Most of all, play the long game in short bursts. Swap one Netflix episode a week for a tiny project with a measurable outcome. Send five messages that might feel awkward. Ask for clarity on pay bands. It’s unglamorous, it works, and it travels with you if you move city or sector. The better‑paid half isn’t a club; it’s a set of habits repeated enough to look like luck.
| Point clé | Détail | Intérêt pour le lecteur |
|---|---|---|
| Subject and role drive pay | STEM, finance, healthcare often £40k–£50k+ at year five; creative/caring sectors frequently £20k–£30k | Choose or pivot toward roles with higher market rates |
| Proximity to revenue matters | Product, data, sales‑adjacent, delivery roles accelerate raises and bonuses | Target teams where impact is measurable and rewarded |
| Portfolio beats adjectives | Links, metrics and shipped work de‑risk you for employers | Stand out in crowded applicant pools with proof, not fluff |
FAQ :
- What do UK grads typically earn five years after graduation?Median earnings sit in the low‑to‑mid £30,000s, with wide variation by subject, role and region; medicine/dentistry can exceed £50k, creative arts often land in the £20k range.
- Does the university name really matter for pay?It can help with first jobs and certain sectors, but subject choice, role type, location and performance generally carry more weight over five years.

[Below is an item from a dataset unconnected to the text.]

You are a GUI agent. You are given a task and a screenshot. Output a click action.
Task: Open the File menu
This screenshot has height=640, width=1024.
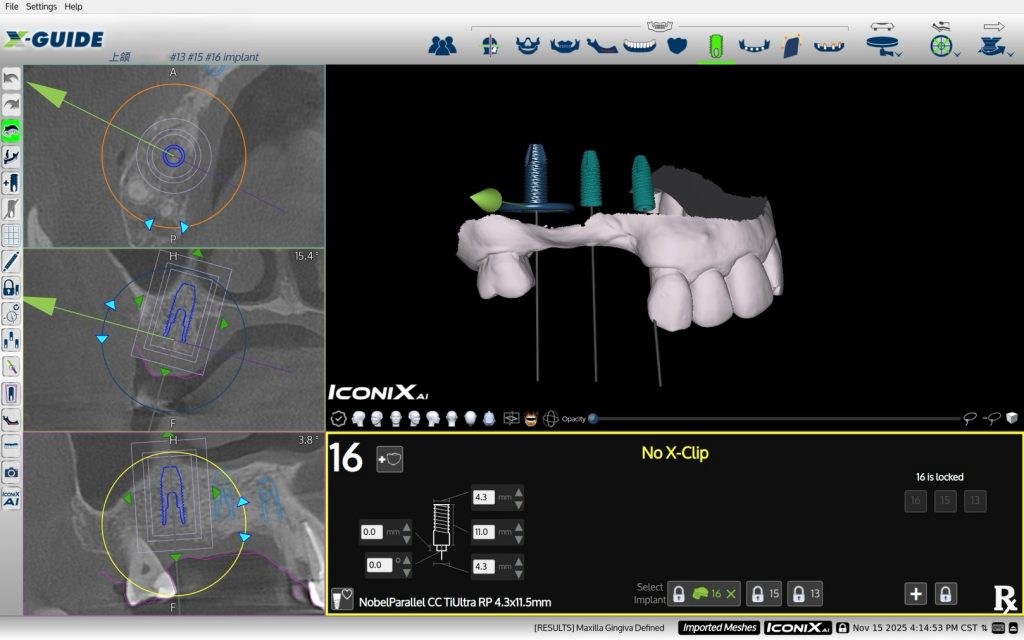[12, 6]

- Is London always worth it?Pay is higher on average, yet rent and transport reduce the gap; if progression is faster and networks are denser, London can still net out better for some fields.
- How do I negotiate my first or second offer?Ask for the pay band, cite market ranges with three comparable roles, anchor slightly high, and trade across levers like bonus, training budget and review timing.
- Can I pivot from a low‑paid path to a higher‑paid one?Yes — use bridge roles (ops, data, product support), build proof via short courses and projects, and aim for teams tied to revenue or critical delivery.